|Homepage / Publications & Opinion / Silicon.com
Peter Cochrane's Uncommon Sense: Wireless everything
Like moving from two people having a conversation in a quiet room to a cocktail party where everyone is talking at once?
Communicating wirelessly is attractive, for all kinds of reasons. But, asks Peter Cochrane, have we considered the next steps that have to be taken?
The past five years have seen an unusual transition in the number of wireless devices I own. I have the usual range of radios and televisions as well as VHS, DVD, tape and other disk recorders but I have also installed or inherited a wireless controlled garage door, security system, weather monitor, door bell, intercom, and LAN. Of course, I also have mobile and cordless phones, walkie-talkies and numerous remote controls for toys and other pieces of IT including a myriad of infrared wireless devices. Suddenly, I am now in possession of more transmitters than receivers.
This change has mostly gone unnoticed as people use their key fob to unlock their car at a distance or use a remote for hi-fi and TV. What is really invisible is the radiation of energy across a broad range of frequencies.
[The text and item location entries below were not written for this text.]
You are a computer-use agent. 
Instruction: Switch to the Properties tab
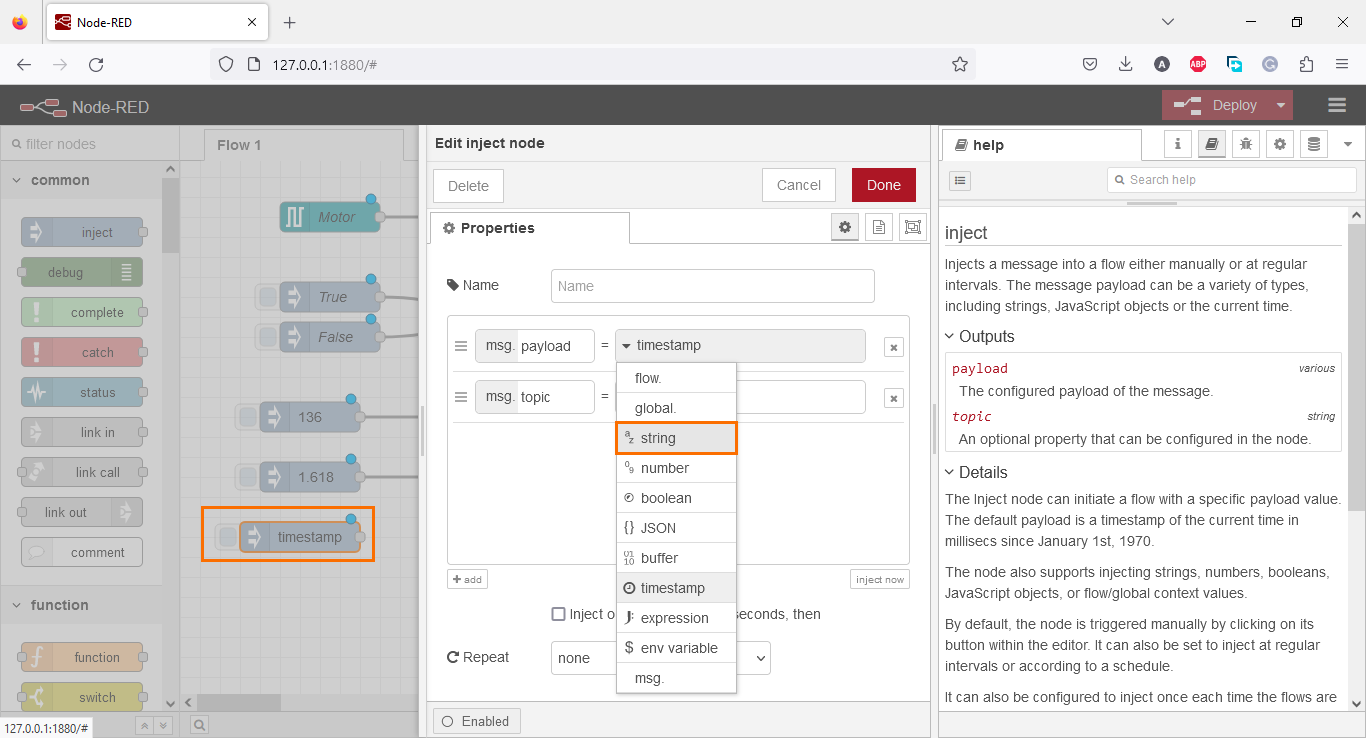click(528, 227)
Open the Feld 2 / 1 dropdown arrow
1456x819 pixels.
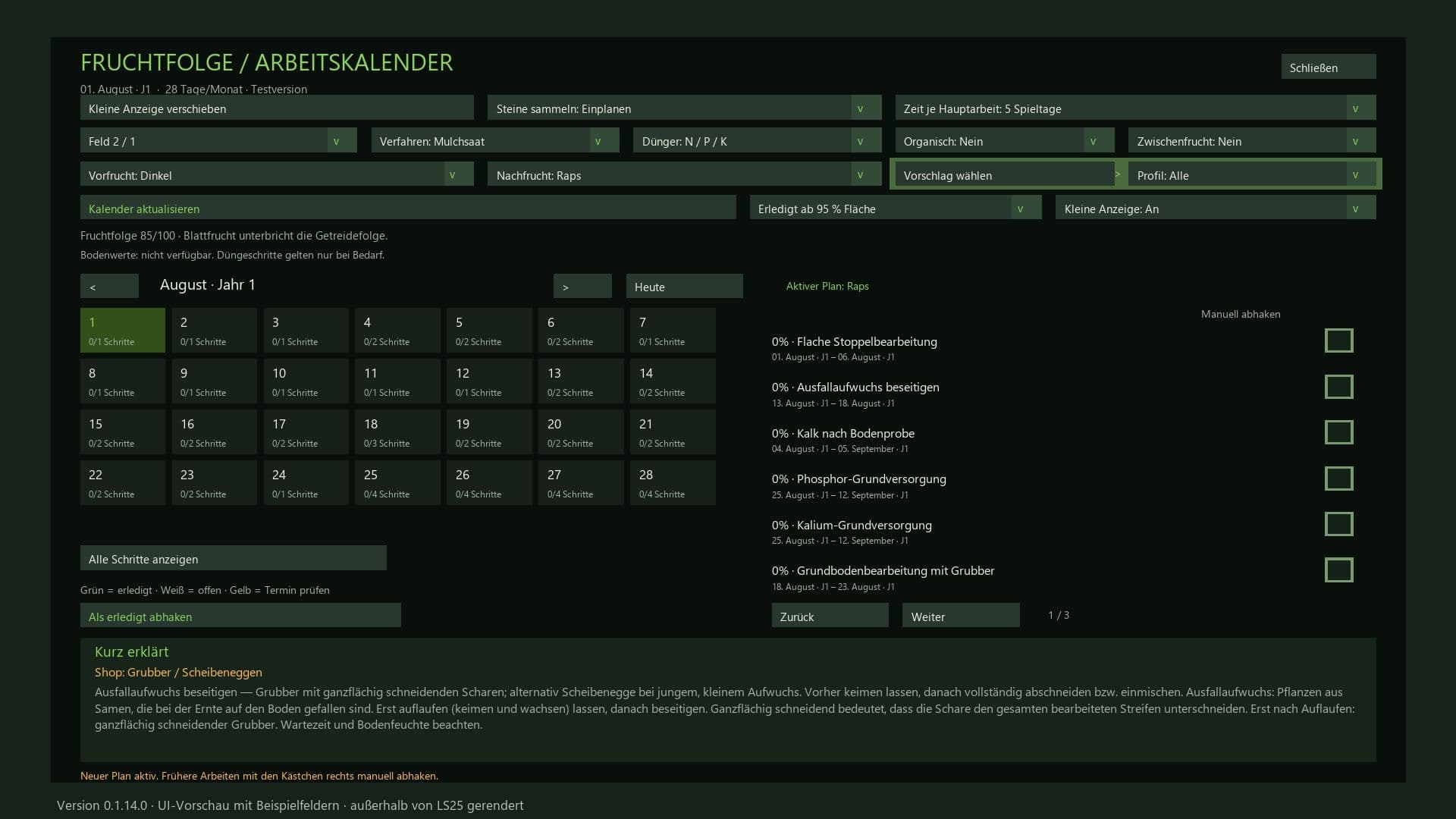click(x=336, y=140)
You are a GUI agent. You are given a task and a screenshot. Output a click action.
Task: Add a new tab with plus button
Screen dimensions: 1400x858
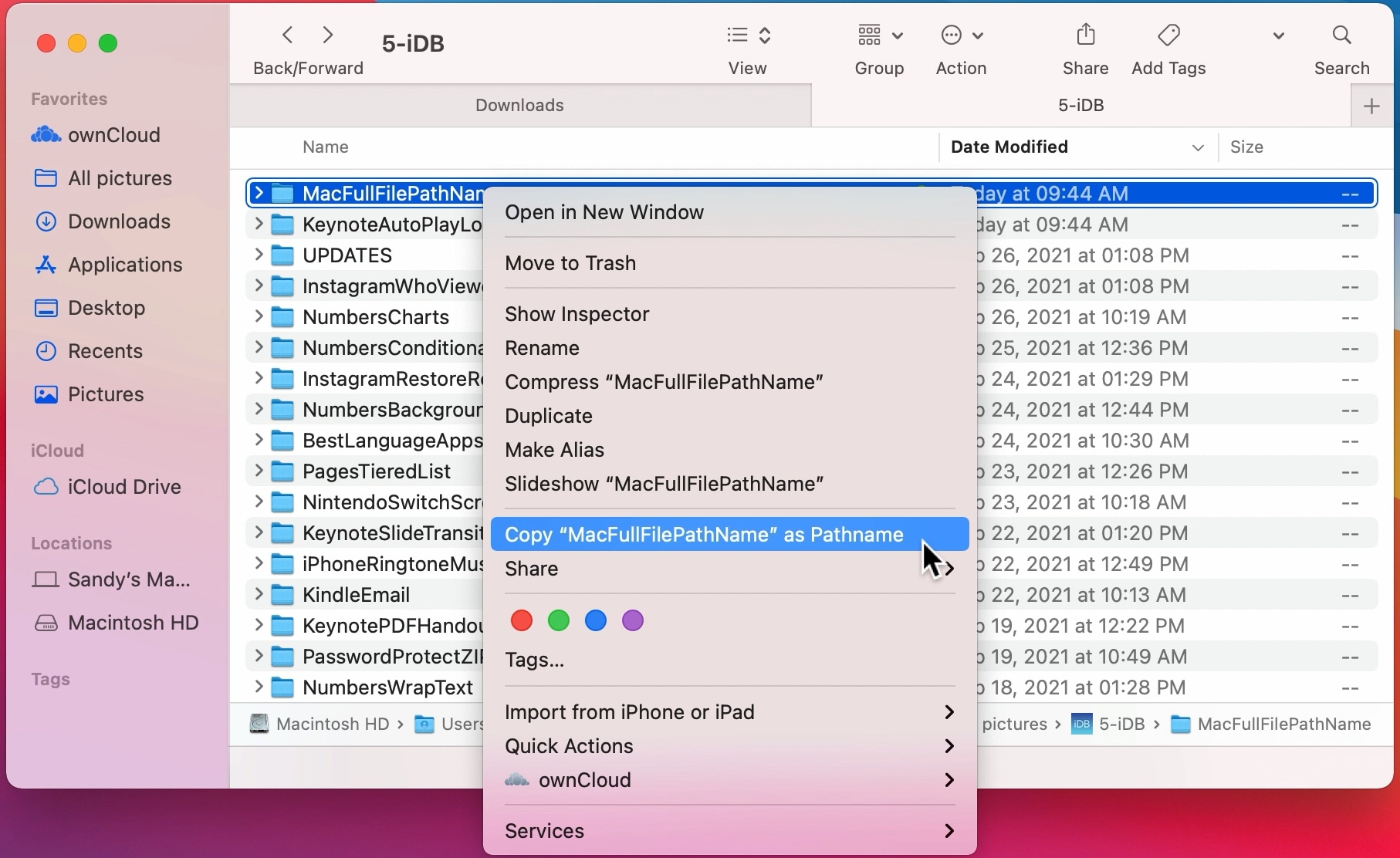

The planning and policing of radio is a complex task on a par with organising road transport systems. There have to be rules, regulation and control otherwise we would suffer interference and very poor quality service. Sometimes this is experienced when atmospheric conditions cause unexpected interference, with signals propagating from one country to another in an unintended manner.
Today, countries agree spectrum allocations (and channel frequencies) for broadcast, amateur and emergency services, remote control, military applications, cordless and mobile phones. But there are now devices and modes of operation that threaten this approach for the future. We have principally avoided interference by allocating specific frequencies of operations separated in the same way that the different radio channels on your FM radio are allocated. With the arrival of far more short-range transmitters it is becoming increasingly difficult to avoid interference and the violation of agreed allocations.
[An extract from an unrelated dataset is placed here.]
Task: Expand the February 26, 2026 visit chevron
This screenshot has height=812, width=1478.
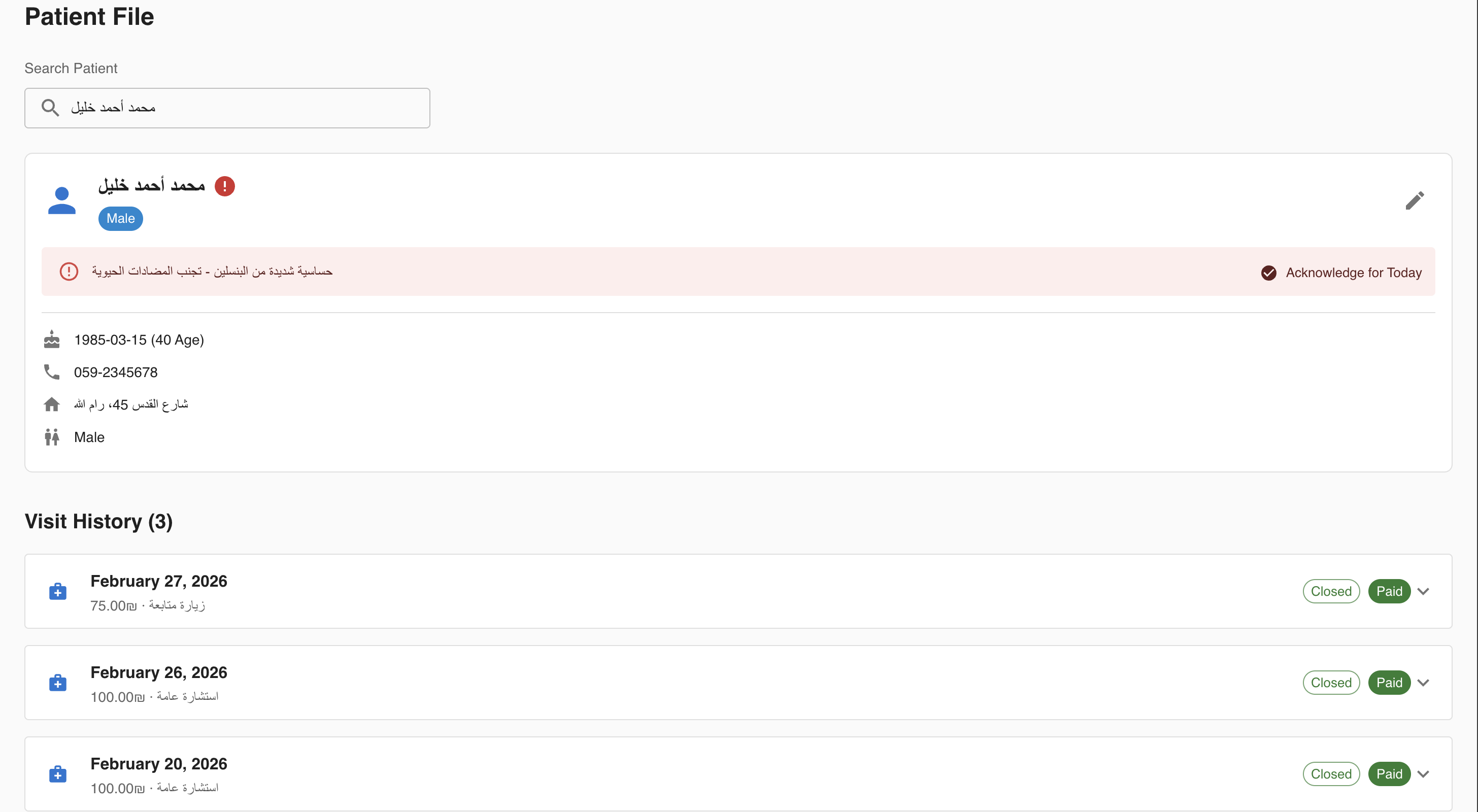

It is not unusual to install a wireless LAN (802.11 Wi-Fi) and achieve 'right first time' operation. Sterling service over long periods is the norm but short and unexplained periods of downtime are sometimes experienced. The usual culprit is an imported and powerful cordless phone creating interference. It is extremely difficult to track down such devices and they can be a nuisance to all in the vicinity. In the defence of the purchaser it is not at all clear they are the culprit.
I see this situation getting worse as increasing numbers of wireless devices are produced. Just about every electrical and IT appliance radiates some energy and it is difficult to locate where interference originates. This is especially true if it involves correlating the activity of yourself, your children, spouse and others and what device they are using at a given time.
This is a problem that is going to accelerate with the arrival of Bluetooth and more strains of wireless LAN, as well as RFID tags and plastic cards and other passive devices that will also contain transmitters in future. So it is imperative that we start thinking about solutions and engineering technology to adapt to an increasingly wireless population.
We have to adopt new modes of signalling beyond carving up frequency space with individual services allocated specific channels. We have to move in a direction of allowing everyone to use all of the frequency space all of the time. The transition is almost the same as moving from two people having a conversation in a quiet room to a cocktail party where everyone is talking at once.
The electronics to operate in 'cocktail party' mode and filter out the desired signal by using the equivalent of a wireless sieve at the receiver are now available. Paradoxically, wireless communication started with spark transmitters generating signals spanning all frequencies. The interference problem was gross as the nearest transmitter to your receiver dominated. It was the arrival of electronics in the early 1900s that allowed electronic filtering to give us the channel selection we enjoy today. It has provided the foundation for all our entertainment and telecommunications services.
We now stand to reverse history through electronic sophistication only made commercially possible by recent advances in chip technology. We can create complex digital signals that occupy a broad swath of frequency space and still filter them out at the receiver.
Understanding the detail is not easy and is probably easiest to conceive of as thousands of micro-radio channels broadcast in parallel all at the same time. Each signal is allocated different time and micro-frequency relationships that can only be unscrambled by an a priori knowledge embedded in selected receivers.
Another way of looking at this is to see a conversation broken into channels occupying the space currently allocated to BBC Radio channels 1, 2, 3, 4, and 5. A listener would need a receiver capable of selecting all of these channels at the same time to extract and recover the conversation.
This is a very simplistic explanation but not so far from the truth. Such 'spread spectrum' systems were originally developed towards the end of WWII for secret communications beyond the detection capabilities of the enemy. It is now used in the latest generations of mobile phone and wireless LAN and is the mode of operation most likely to be ideal for the future.
Adopting this technology as the dominant mode for the future would mean the disassembling today's radio spectrum rules in terms of frequency and power allocations. It would require new rules focused on the allocation of codes for the transmission and reception of signals for given applications, and necessary power limitations for different classes of device.
For you and me as users, the big breakthrough will be an interference free future and an unrestricted ability to communicate when and how we wish.
This column was typed on an Apple G4 laptop and transmitted to silicon.com via a wireless LAN using a spread spectrum signal.